The appellant, Renaissance Securities, was a Cypriot company which entered into six investment service agreements, each governed by English law and with a seat in London, with the defendant Russian companies. A dispute arose, and the defendants requested the appellant return assets. The appellant refused on the sole basis it considered the defendants subject to sanctions and sought an anti-suit injunction to block the defendants from suing its affiliate company in a foreign jurisdiction in relation to the investment service agreements.
Lord Justice Singh, giving the main judgment, dismissed the appeal, in Renaissance Securities (Cyprus) Limited v ILLC Chlodwig Enterprises and others [2025] EWCA Civ 369.
Singh LJ referred to the dicta of Lord Bingham in Donohue v Armco Inc [2001] UKHL 64, on whether to grant an anti-suit injunction. Lord Bingham had said that such relief is discretionary in nature and for that discretion to be exercised, ‘the court must have the fullest possible knowledge and understanding of all the circumstances of the litigation and the parties to it’.
Lord Justice Males, agreeing with Singh LJ, said: ‘I am left with the distinct impression that this court is being invited to grant an anti-suit injunction while being deliberately kept in the dark.’
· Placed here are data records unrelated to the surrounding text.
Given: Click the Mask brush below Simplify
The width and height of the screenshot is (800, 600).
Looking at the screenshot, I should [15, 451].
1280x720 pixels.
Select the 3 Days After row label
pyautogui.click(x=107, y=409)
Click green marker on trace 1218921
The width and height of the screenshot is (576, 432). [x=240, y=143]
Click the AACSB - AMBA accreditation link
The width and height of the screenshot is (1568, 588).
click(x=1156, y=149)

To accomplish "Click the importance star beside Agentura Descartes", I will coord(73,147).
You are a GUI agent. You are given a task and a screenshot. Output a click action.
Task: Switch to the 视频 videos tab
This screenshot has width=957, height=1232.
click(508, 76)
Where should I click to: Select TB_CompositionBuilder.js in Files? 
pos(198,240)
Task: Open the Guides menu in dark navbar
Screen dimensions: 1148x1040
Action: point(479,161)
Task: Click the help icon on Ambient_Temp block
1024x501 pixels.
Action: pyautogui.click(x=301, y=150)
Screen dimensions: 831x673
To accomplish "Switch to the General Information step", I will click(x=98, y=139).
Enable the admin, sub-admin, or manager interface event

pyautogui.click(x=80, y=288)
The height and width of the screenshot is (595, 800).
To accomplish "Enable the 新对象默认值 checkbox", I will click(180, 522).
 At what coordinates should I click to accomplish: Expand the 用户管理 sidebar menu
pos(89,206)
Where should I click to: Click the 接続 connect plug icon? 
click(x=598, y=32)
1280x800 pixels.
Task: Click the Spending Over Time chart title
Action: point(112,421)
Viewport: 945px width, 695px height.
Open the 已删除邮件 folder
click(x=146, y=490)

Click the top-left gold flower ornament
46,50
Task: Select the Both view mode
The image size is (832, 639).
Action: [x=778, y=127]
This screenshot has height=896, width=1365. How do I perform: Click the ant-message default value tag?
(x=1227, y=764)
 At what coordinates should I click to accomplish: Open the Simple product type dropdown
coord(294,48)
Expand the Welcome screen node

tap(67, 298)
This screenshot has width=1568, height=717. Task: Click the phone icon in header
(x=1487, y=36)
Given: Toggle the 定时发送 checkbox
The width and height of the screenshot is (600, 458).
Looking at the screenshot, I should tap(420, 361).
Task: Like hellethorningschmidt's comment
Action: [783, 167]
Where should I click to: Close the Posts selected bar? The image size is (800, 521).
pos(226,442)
Lord Justice Phillips said the appellant had not ‘disclosed the documents or provided the information’ needed to understand certain crucial matters, ‘when it is a reasonable inference that it could do so’. He said it was ‘therefore unnecessary to decide whether an injunction would otherwise be justified… I prefer not to express any view of the merits of those issues, not least because, due to the lack of proper explanation by the appellant, the facts relevant to their determination are far from clear’.